ASSIGNMENT:
Here are some entries; quote each one exactly.

□ □ □

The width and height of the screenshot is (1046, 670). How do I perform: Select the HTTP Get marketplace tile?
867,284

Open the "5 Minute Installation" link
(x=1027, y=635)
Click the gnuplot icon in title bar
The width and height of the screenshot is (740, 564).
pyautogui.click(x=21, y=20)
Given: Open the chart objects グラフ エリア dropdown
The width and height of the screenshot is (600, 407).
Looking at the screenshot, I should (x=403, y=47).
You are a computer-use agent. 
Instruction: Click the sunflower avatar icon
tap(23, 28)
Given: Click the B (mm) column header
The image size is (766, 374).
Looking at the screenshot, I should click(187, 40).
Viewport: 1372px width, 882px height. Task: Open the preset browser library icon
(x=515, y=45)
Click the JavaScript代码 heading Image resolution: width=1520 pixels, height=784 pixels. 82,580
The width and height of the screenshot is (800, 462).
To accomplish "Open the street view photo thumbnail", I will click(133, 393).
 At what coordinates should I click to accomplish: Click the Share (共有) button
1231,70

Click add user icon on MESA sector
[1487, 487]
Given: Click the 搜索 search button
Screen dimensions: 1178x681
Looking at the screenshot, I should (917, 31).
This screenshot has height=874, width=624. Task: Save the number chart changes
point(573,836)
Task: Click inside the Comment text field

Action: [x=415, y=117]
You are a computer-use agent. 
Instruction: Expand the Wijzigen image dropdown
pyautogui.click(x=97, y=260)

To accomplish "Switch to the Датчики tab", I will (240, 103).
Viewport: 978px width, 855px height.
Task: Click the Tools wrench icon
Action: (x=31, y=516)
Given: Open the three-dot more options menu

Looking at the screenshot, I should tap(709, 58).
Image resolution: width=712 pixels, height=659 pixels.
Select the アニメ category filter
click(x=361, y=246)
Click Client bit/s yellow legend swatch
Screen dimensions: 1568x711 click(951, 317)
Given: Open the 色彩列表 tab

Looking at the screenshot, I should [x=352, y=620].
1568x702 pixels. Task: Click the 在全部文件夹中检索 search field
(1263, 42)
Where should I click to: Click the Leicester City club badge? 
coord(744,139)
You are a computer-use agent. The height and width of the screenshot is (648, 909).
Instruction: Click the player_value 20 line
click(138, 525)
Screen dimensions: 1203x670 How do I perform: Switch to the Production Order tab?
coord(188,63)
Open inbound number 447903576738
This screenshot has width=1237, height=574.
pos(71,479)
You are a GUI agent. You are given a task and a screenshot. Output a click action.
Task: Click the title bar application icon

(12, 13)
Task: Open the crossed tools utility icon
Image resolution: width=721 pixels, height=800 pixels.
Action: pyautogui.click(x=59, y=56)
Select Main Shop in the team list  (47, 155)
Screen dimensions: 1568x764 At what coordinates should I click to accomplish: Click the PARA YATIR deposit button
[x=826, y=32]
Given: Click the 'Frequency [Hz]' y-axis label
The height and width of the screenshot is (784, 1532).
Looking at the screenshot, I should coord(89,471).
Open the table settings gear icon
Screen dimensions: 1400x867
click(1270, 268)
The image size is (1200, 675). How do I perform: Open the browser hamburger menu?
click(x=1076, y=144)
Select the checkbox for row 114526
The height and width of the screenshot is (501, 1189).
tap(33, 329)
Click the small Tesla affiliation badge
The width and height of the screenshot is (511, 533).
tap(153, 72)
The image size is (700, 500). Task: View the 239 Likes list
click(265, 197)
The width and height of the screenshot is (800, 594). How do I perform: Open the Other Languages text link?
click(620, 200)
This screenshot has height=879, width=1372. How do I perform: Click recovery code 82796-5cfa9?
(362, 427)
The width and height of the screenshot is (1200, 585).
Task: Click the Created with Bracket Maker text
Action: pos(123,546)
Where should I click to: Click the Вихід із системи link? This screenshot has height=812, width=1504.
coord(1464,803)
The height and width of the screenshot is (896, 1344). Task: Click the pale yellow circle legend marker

□ □ □

TASK OUTPUT:
The width and height of the screenshot is (1046, 670). How do I perform: Select the HTTP Get marketplace tile?
867,284

Open the "5 Minute Installation" link
(x=1027, y=635)
Click the gnuplot icon in title bar
The width and height of the screenshot is (740, 564).
pyautogui.click(x=21, y=20)
Given: Open the chart objects グラフ エリア dropdown
The width and height of the screenshot is (600, 407).
Looking at the screenshot, I should (x=403, y=47).
You are a computer-use agent. 
Instruction: Click the sunflower avatar icon
tap(23, 28)
Given: Click the B (mm) column header
The image size is (766, 374).
Looking at the screenshot, I should click(187, 40).
Viewport: 1372px width, 882px height. Task: Open the preset browser library icon
(x=515, y=45)
Click the JavaScript代码 heading Image resolution: width=1520 pixels, height=784 pixels. 82,580
The width and height of the screenshot is (800, 462).
To accomplish "Open the street view photo thumbnail", I will click(133, 393).
 At what coordinates should I click to accomplish: Click the Share (共有) button
1231,70

Click add user icon on MESA sector
[1487, 487]
Given: Click the 搜索 search button
Screen dimensions: 1178x681
Looking at the screenshot, I should (917, 31).
This screenshot has height=874, width=624. Task: Save the number chart changes
point(573,836)
Task: Click inside the Comment text field

Action: [x=415, y=117]
You are a computer-use agent. 
Instruction: Expand the Wijzigen image dropdown
pyautogui.click(x=97, y=260)

To accomplish "Switch to the Датчики tab", I will (240, 103).
Viewport: 978px width, 855px height.
Task: Click the Tools wrench icon
Action: (x=31, y=516)
Given: Open the three-dot more options menu

Looking at the screenshot, I should tap(709, 58).
Image resolution: width=712 pixels, height=659 pixels.
Select the アニメ category filter
click(x=361, y=246)
Click Client bit/s yellow legend swatch
Screen dimensions: 1568x711 click(951, 317)
Given: Open the 色彩列表 tab

Looking at the screenshot, I should [x=352, y=620].
1568x702 pixels. Task: Click the 在全部文件夹中检索 search field
(1263, 42)
Where should I click to: Click the Leicester City club badge? 
coord(744,139)
You are a computer-use agent. The height and width of the screenshot is (648, 909).
Instruction: Click the player_value 20 line
click(138, 525)
Screen dimensions: 1203x670 How do I perform: Switch to the Production Order tab?
coord(188,63)
Open inbound number 447903576738
This screenshot has width=1237, height=574.
pos(71,479)
You are a GUI agent. You are given a task and a screenshot. Output a click action.
Task: Click the title bar application icon

(12, 13)
Task: Open the crossed tools utility icon
Image resolution: width=721 pixels, height=800 pixels.
Action: pyautogui.click(x=59, y=56)
Select Main Shop in the team list  (47, 155)
Screen dimensions: 1568x764 At what coordinates should I click to accomplish: Click the PARA YATIR deposit button
[x=826, y=32]
Given: Click the 'Frequency [Hz]' y-axis label
The height and width of the screenshot is (784, 1532).
Looking at the screenshot, I should coord(89,471).
Open the table settings gear icon
Screen dimensions: 1400x867
click(1270, 268)
The image size is (1200, 675). How do I perform: Open the browser hamburger menu?
click(x=1076, y=144)
Select the checkbox for row 114526
The height and width of the screenshot is (501, 1189).
tap(33, 329)
Click the small Tesla affiliation badge
The width and height of the screenshot is (511, 533).
tap(153, 72)
The image size is (700, 500). Task: View the 239 Likes list
click(265, 197)
The width and height of the screenshot is (800, 594). How do I perform: Open the Other Languages text link?
click(620, 200)
This screenshot has height=879, width=1372. How do I perform: Click recovery code 82796-5cfa9?
(362, 427)
The width and height of the screenshot is (1200, 585).
Task: Click the Created with Bracket Maker text
Action: pos(123,546)
Where should I click to: Click the Вихід із системи link? This screenshot has height=812, width=1504.
coord(1464,803)
The height and width of the screenshot is (896, 1344). Task: Click the pale yellow circle legend marker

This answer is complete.